Records to use
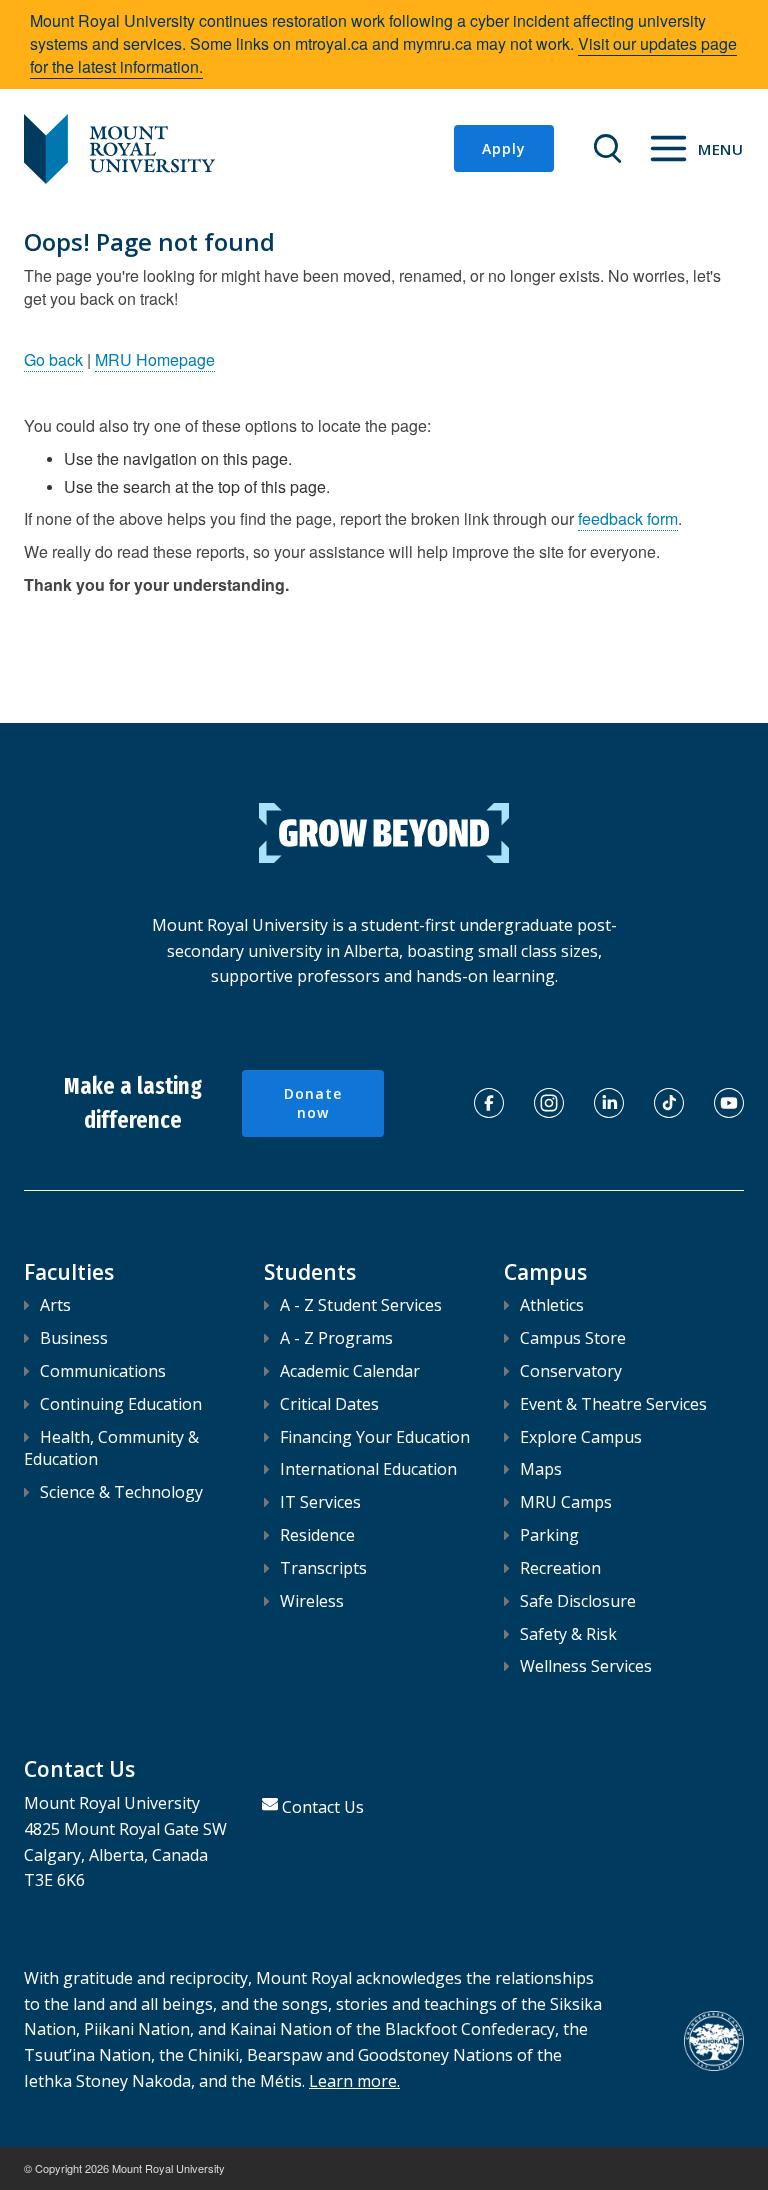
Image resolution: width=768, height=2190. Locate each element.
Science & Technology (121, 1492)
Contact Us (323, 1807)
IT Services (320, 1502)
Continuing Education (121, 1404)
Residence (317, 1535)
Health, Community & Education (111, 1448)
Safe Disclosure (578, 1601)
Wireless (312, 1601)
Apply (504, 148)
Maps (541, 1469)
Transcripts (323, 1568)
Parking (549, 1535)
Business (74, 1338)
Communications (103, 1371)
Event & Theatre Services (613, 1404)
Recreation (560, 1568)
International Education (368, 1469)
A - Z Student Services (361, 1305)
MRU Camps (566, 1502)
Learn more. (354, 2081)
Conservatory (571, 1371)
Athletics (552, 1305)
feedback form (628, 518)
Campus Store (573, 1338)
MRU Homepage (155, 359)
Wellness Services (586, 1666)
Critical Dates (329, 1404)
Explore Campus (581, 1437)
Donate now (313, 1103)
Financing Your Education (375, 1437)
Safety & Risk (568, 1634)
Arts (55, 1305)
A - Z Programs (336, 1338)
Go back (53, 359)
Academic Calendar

Your assignment
Tally the lines of the records that contain the word "Education", then give only the tally.

Task answer
4